Without objection the following issues were submitted to the jury:

1. "Was the deceased, Joseph W. Abel, in sound health on 20 July, 1931?"

2. "What amount, if any, is plaintiff entitled to recover of the defendant?"

The jury answered the first issue "Yes," and the second issue "$500.00."

From judgment upon the verdict exceptions were filed and heard by the judge of the Superior Court, who overruled the exceptions and affirmed the judgment of the municipal court. From such judgment the defendant appealed. Does N.C. Code, 6460, apply to the policy issued to the plaintiff?

It must be noted that this case does not involve a limitation of the coverage clause of the policy as in Gilmore v. Ins. Co., 199 N.C. 632,155 S.E. 566; Reinhardt v. Ins. Co., 201 N.C. 785.

The policy was issued without medical examination by a physician, and N.C. Code, 6460, provides "that where there has been no medical examination the policy shall not be rendered void nor shall payment be resisted on account of any misrepresentation as to the physical condition of applicant except in cases of fraud." It was held in Holbrook v. Ins.

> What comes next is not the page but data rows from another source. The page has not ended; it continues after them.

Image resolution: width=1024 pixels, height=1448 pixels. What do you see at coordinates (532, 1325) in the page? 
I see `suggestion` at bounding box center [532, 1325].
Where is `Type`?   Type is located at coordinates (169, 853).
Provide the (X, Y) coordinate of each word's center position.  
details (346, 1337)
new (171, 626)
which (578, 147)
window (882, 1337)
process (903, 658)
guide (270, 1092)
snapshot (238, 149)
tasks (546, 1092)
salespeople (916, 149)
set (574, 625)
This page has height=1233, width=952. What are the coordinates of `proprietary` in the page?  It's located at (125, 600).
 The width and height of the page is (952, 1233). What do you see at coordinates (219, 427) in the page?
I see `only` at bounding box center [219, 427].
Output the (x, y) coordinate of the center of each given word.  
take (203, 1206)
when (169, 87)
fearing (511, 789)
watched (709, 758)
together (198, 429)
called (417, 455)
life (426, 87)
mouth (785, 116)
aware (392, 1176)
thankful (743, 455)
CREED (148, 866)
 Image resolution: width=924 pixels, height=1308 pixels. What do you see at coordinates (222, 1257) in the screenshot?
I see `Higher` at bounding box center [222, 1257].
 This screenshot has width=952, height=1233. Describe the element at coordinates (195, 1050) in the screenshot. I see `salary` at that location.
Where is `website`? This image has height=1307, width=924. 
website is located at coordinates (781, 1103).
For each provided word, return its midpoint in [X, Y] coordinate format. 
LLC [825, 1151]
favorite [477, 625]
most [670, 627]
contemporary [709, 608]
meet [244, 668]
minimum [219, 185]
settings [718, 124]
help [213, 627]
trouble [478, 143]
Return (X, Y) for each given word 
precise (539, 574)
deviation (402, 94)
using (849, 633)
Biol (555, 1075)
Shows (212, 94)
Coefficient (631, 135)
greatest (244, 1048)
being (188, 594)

Co.,196 N.C. 333, 145 S.E. 609, that if an insurance company issued a policy to a person it knew to be physically unsound or took a chance upon physical unsoundness without medical examination that such company could not resist payment except in cases of fraud. *260

Manifestly it was not the purpose of N.C. Code, 6460, to permit a recovery on an insurance policy issued without medical examination irrespective of the facts surrounding the transaction; otherwise the expression "except in cases of fraud" would have neither meaning nor significance. It is apprehended that if fraud in the procurement of a policy is alleged, an issue tendered or submitted together with competent evidence, and a jury shall find the existence of fraud in such procurement, then and in such event no recovery can be had. That is to say, "in cases of fraud" a policy issued without medical examination stands upon the same footing as policies issued upon such examination.

The defendant pleaded fraud and offered the application in evidence, and also offered the testimony of physicians tending to show that the representations made by the insured in the application were false. Obviously the statements made by the insured to the effect that he had never consulted a physician or been in a hospital were material. C.S., 6289. This evidence was competent upon an issued of fraud, but no such issue was tendered. Moreover, the issue submitted by the trial court was not objected to. Hence the parties chose "sound health on 20 July, 1930" as the battleground, and the theory upon which to determine the merits of the controversy. "If the defendant did not consider the issues submitted by the court proper or relevant, it was his duty to tender other issues, and having failed to do so, he cannot now complain." Greene v. Bechtel,193 N.C. 94, 136 S.E. 294. McIntosh, North Carolina Practice Procedure, p. 545. McIntosh states the proposition of law as follows: "If the parties consent to the issue submitted, or do not object at the time or ask for different or additional issues, the objection cannot be made later."

Consequently, the opinion of the physician, who was not qualified as an expert, that the insured was not in sound health on the date of the delivery of the policy was incompetent for the reason that "sound health" was the very question to be determined not by the witness, but by the jury.Marshall v. Tel. Co., 181 N.C. 292, 106 S.E. 818; Trust Co. v. StoreCo., 193 N.C. 122, 136 S.E. 289; Denton v. Milling Co., 205 N.C. 77. The theory upon which a cause is tried must prevail in considering the appeal, and in interpreting a record and in determining the validity of exceptions. Walker v. Burt, 182 N.C. 325, 109 S.E. 43; Shipp v. StageLines, 192 N.C. 475, 135, S.E., 339; Holland v. Dulin, ante, 211.